● **Work order 1**: Convert the entries in the stretch from the line containing "is (449, 805)." through the line containing "temperature-increase-button: + is" into a two-column CSV with the headers request and answer. Put one row per entry, each field quoted, with line breaks replaced by spaces, and leave out the pictures.

Elvira "Elva" Lucile Bascom (June 20, 1870 – November 5, 1944) was an American librarian, best known for her work editing Booklist from 1909 to 1913 and for her work on book selection.

Early life and career[edit]

Elva Bascom was born in Greensburg, Ohio, Bascom was the daughter of that city's postmaster, Reynolds Bascom (1833-1901), and Lucy F. Andrews Bascom (1834-1920). She attended Lake Erie College from 1886 to 1889 and Alleghany College (where she was a member of Kappa Alpha Theta) from 1890 to 1894, graduating in 1895. Bascom graduated from the Library School of the New York State Library in 1901.[1] She worked at the New York State Library from 1901 to 1908; in 1905 she assisted Martha Wheeler of the Library School in preparing a publication on "Indexing", with an introduction by library director Melvil Dewey.[2]

Bascom took over as the editor of American Library Association publication Booklist in November 1909, moving to Madison, Wisconsin where the previous editor Katherine McDonald of the Wisconsin Free Library Commission resided (although the publication's business office was in Boston). It has been said that she "was the first Booklist editor to achieve national recognition".[3] In 1912 Bascom published a new edition of the A. L. A. book catalog, a suggested holdings list for libraries. On leaving Booklist in 1913 she taught at the Wisconsin Library School. In 1918 she left a position as the head of the Book Selection and Study Club Department at the Wisconsin Free Library Commission and went to a temporary position as a library liaison at the United States Children's Bureau.[4] In 1919 she moved to Austin, Texas to run the new library science school at the University of Texas at Austin.[5] She served as president of the Texas Library Association 1922-1923.[6] The program was closed down in 1925, and from 1926 into the 1930s Bascom was affiliated with the Carnegie Library School in Pittsburgh.[7][8] In 1937 Bascom returned to Ohio to work as the Sunday school librarian at the Church of the Covenant in Cleveland.[9]

Bascom is buried in the Pioneer (or Greene) Cemetery, Greene Township, Trumbull County, Ohio, with her parents and siblings. Of her siblings, several brothers died young and her sister Althea died shortly before her eighteenth birthday in 1885; only her older brother Harold Wales Bascom (1858-1939) lived into adulthood.

● **Provided records**:
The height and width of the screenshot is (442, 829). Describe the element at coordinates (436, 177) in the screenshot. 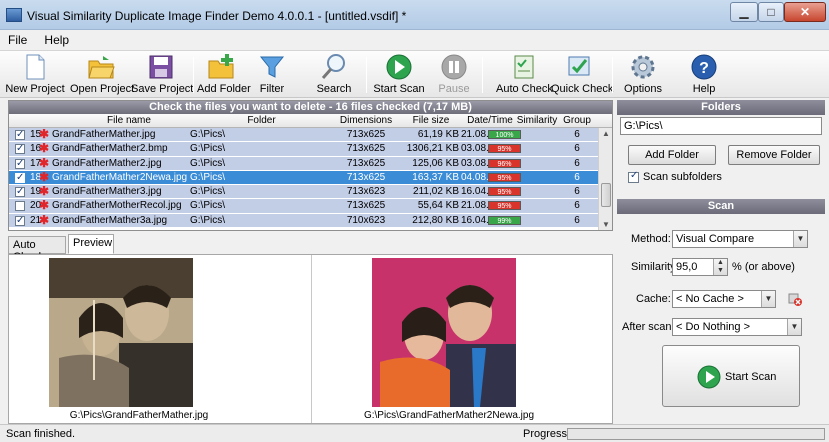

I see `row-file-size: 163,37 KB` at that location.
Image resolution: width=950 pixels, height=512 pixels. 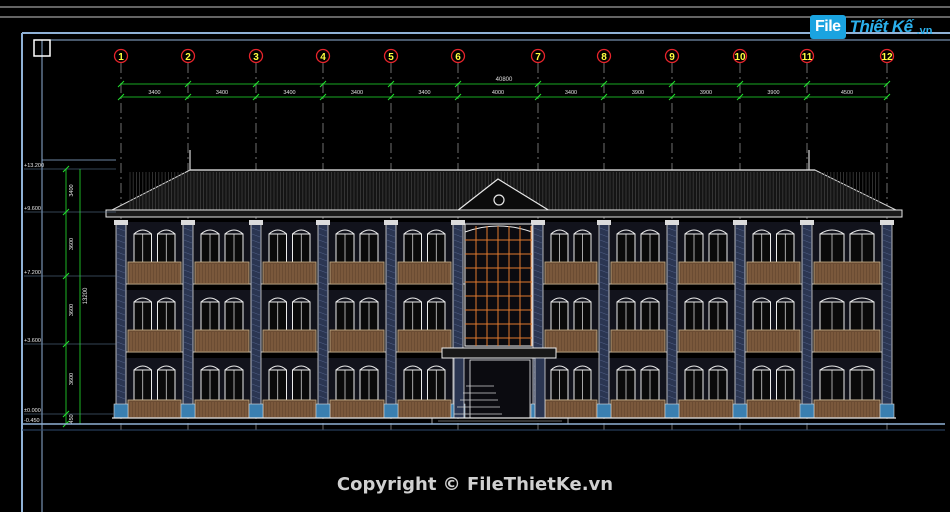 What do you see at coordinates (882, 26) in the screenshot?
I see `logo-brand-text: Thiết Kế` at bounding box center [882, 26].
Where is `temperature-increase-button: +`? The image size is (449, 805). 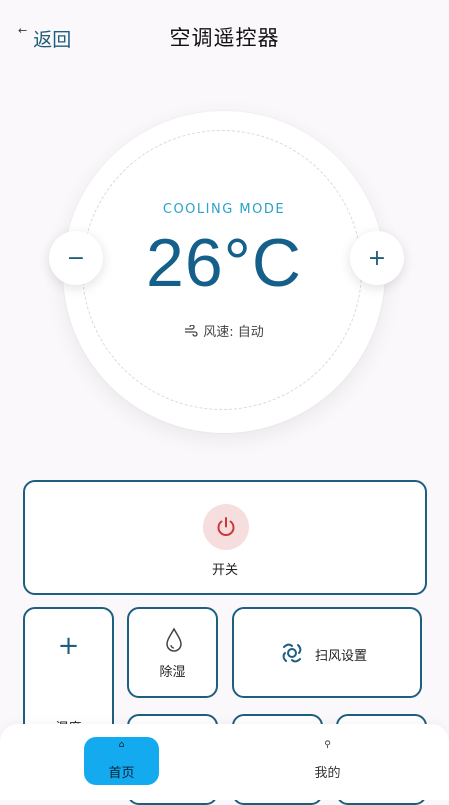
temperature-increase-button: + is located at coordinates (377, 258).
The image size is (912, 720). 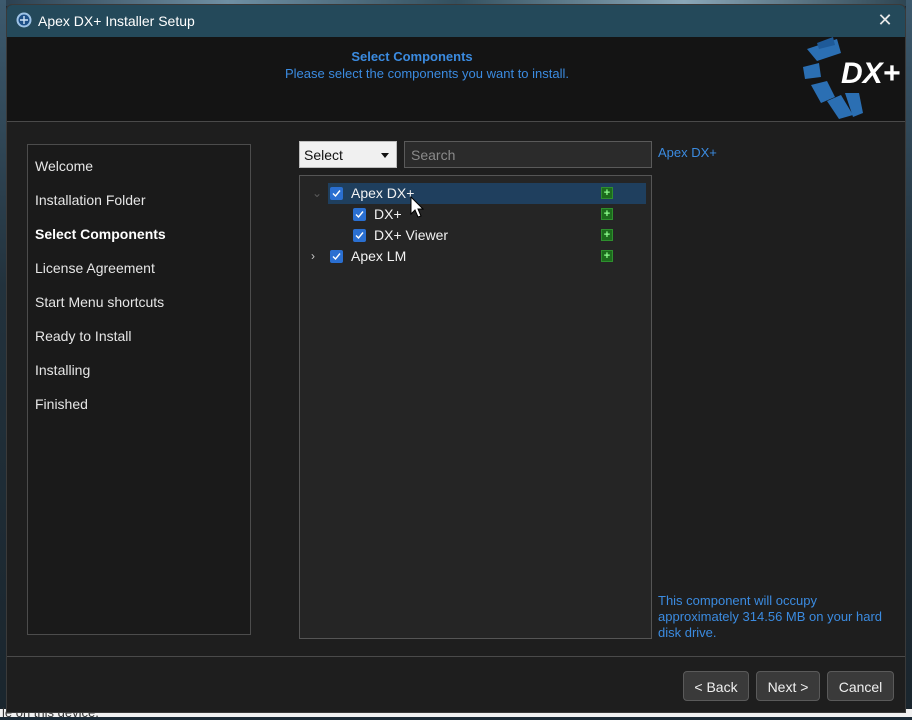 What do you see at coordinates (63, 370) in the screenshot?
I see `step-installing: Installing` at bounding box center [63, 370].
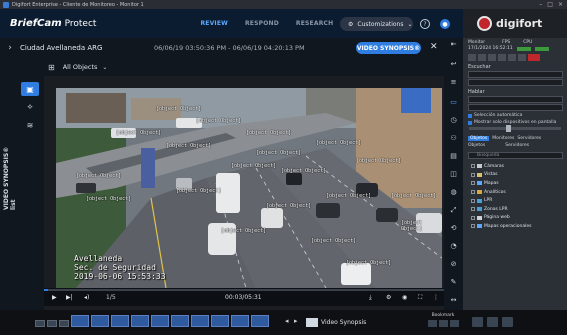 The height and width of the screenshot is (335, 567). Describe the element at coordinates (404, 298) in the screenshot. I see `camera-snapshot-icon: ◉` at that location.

==

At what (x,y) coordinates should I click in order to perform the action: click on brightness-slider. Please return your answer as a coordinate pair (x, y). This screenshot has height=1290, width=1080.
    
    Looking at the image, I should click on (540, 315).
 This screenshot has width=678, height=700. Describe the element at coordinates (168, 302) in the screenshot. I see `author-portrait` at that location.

...

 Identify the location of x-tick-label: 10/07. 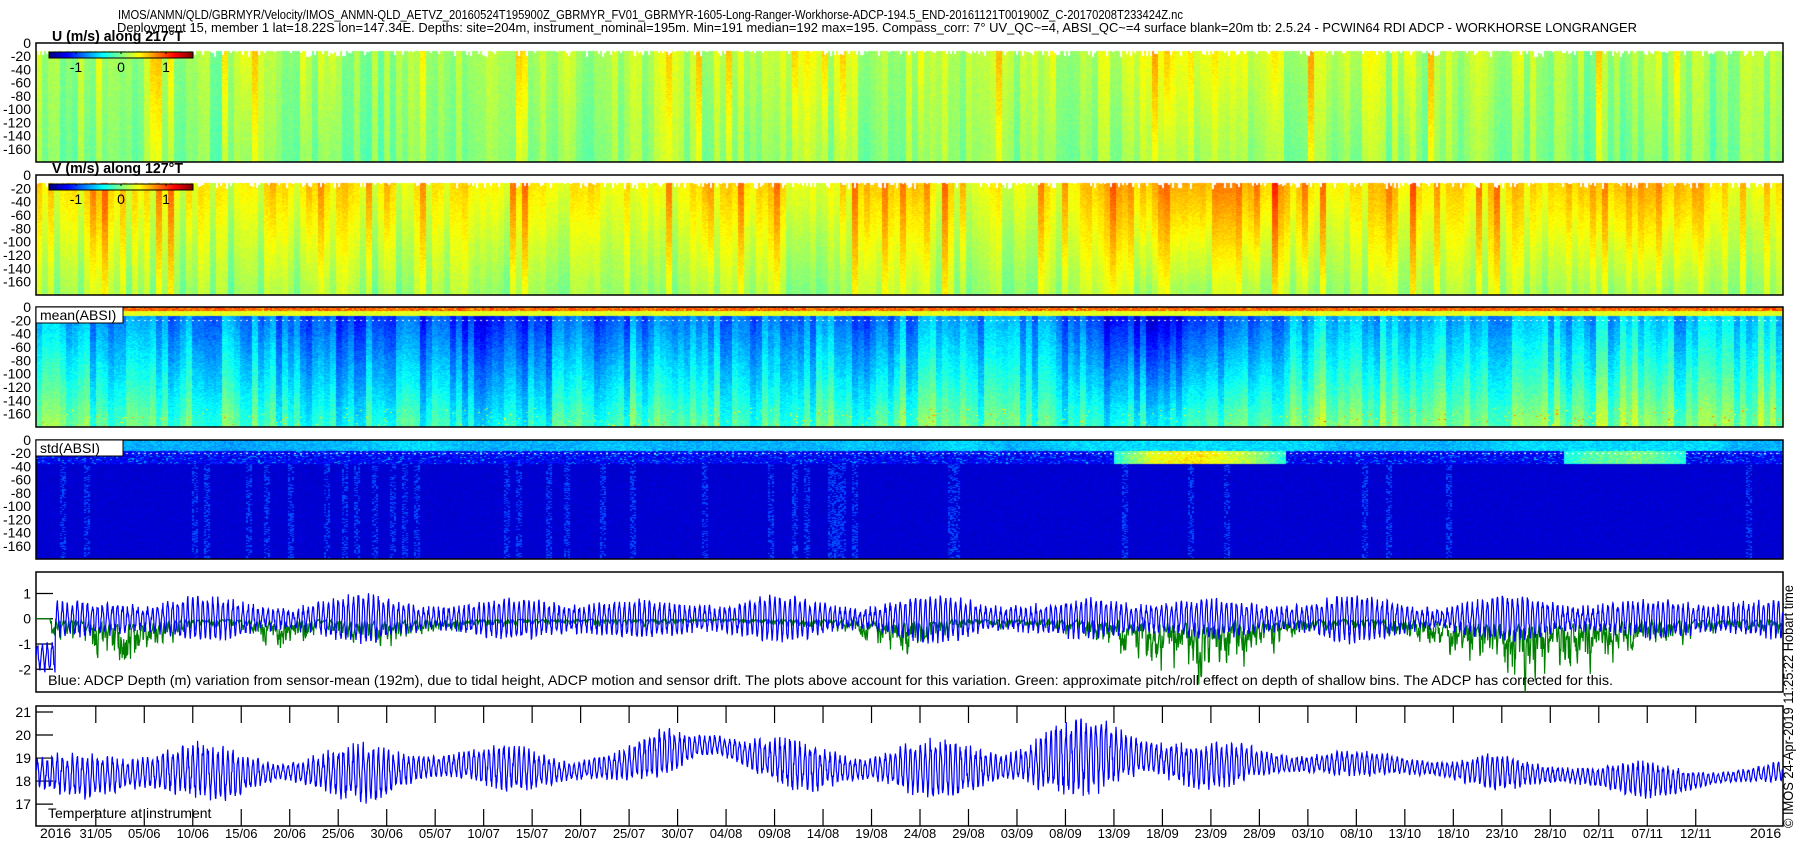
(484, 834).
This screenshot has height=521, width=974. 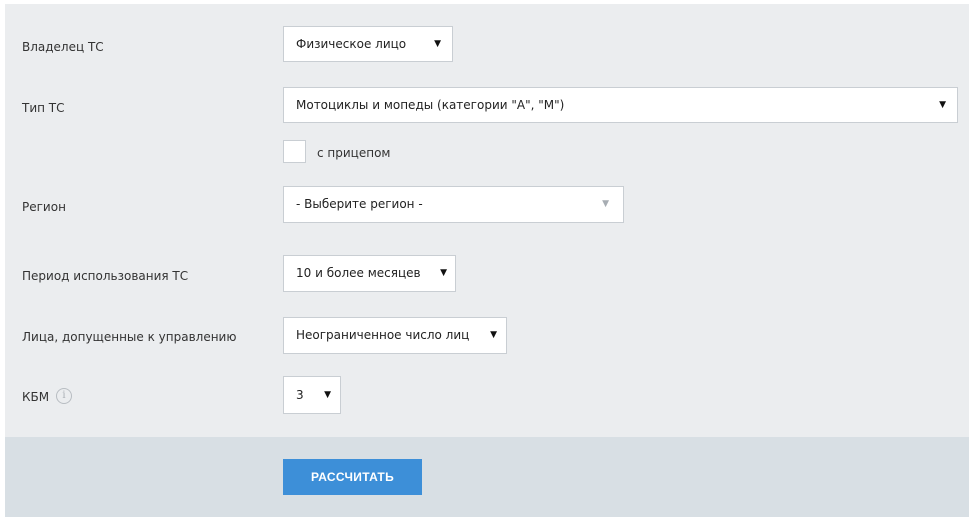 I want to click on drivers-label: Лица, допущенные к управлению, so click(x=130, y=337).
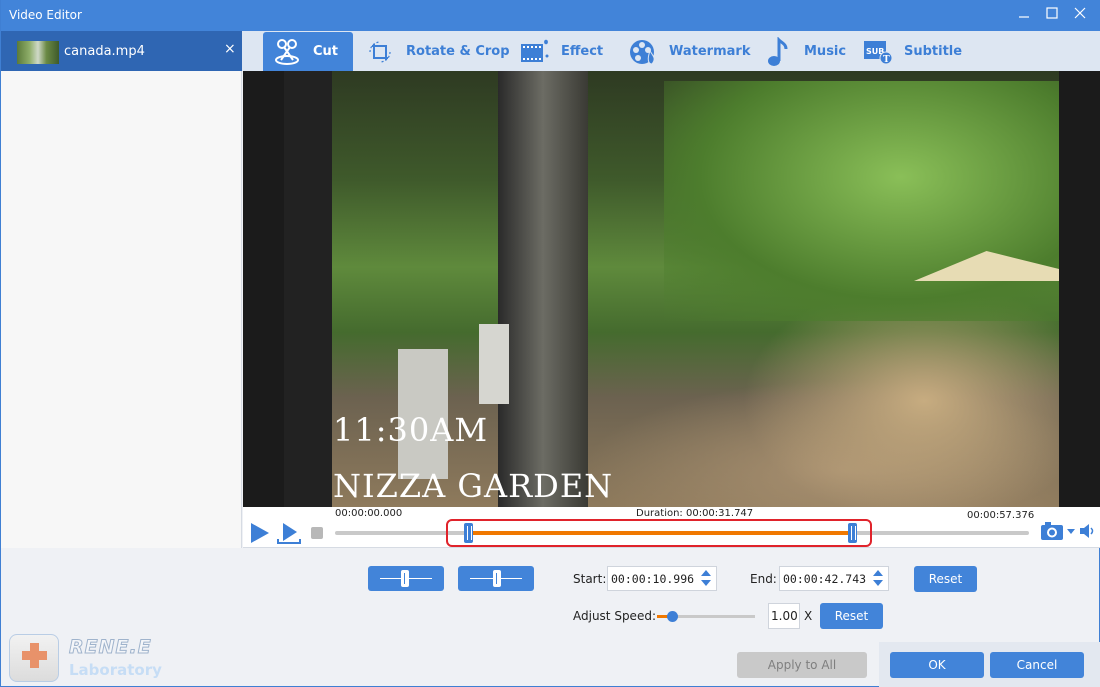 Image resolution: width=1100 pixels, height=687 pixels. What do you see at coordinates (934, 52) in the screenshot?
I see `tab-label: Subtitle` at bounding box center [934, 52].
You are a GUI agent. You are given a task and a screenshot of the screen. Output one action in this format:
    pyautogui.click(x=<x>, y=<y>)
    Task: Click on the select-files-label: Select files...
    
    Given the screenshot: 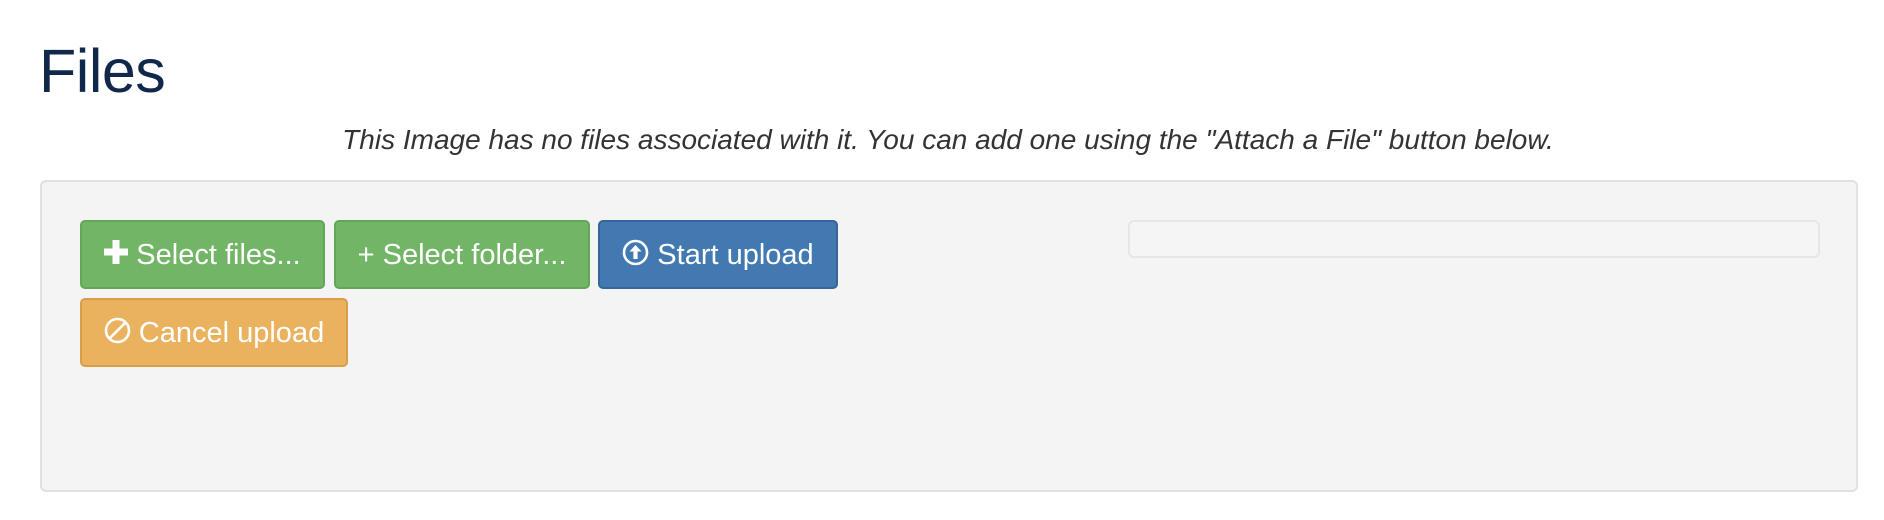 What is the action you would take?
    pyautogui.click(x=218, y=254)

● **Work order 2**: Condense the paragraph of the passage on Elva Bascom that begins "Elva Bascom was born in Greensburg, Ohio," keeping its main facts.

● **Exercise result 1**:
request,answer
"Where is `temperature-increase-button: +`? The image size is (449, 805).","temperature-increase-button: + is located at coordinates (377, 258)."

● **Exercise result 2**: Elva Bascom was born in Greensburg, Ohio, to the city's postmaster, Reynolds Bascom, and Lucy F. Andrews Bascom. She attended Lake Erie College (1886–1889) and Alleghany College (1890–1894), graduating in 1895. She graduated from the Library School of the New York State Library in 1901 and worked at that library from 1901 to 1908. In 1905 she helped Martha Wheeler prepare a publication on "Indexing," with an introduction by Melvil Dewey.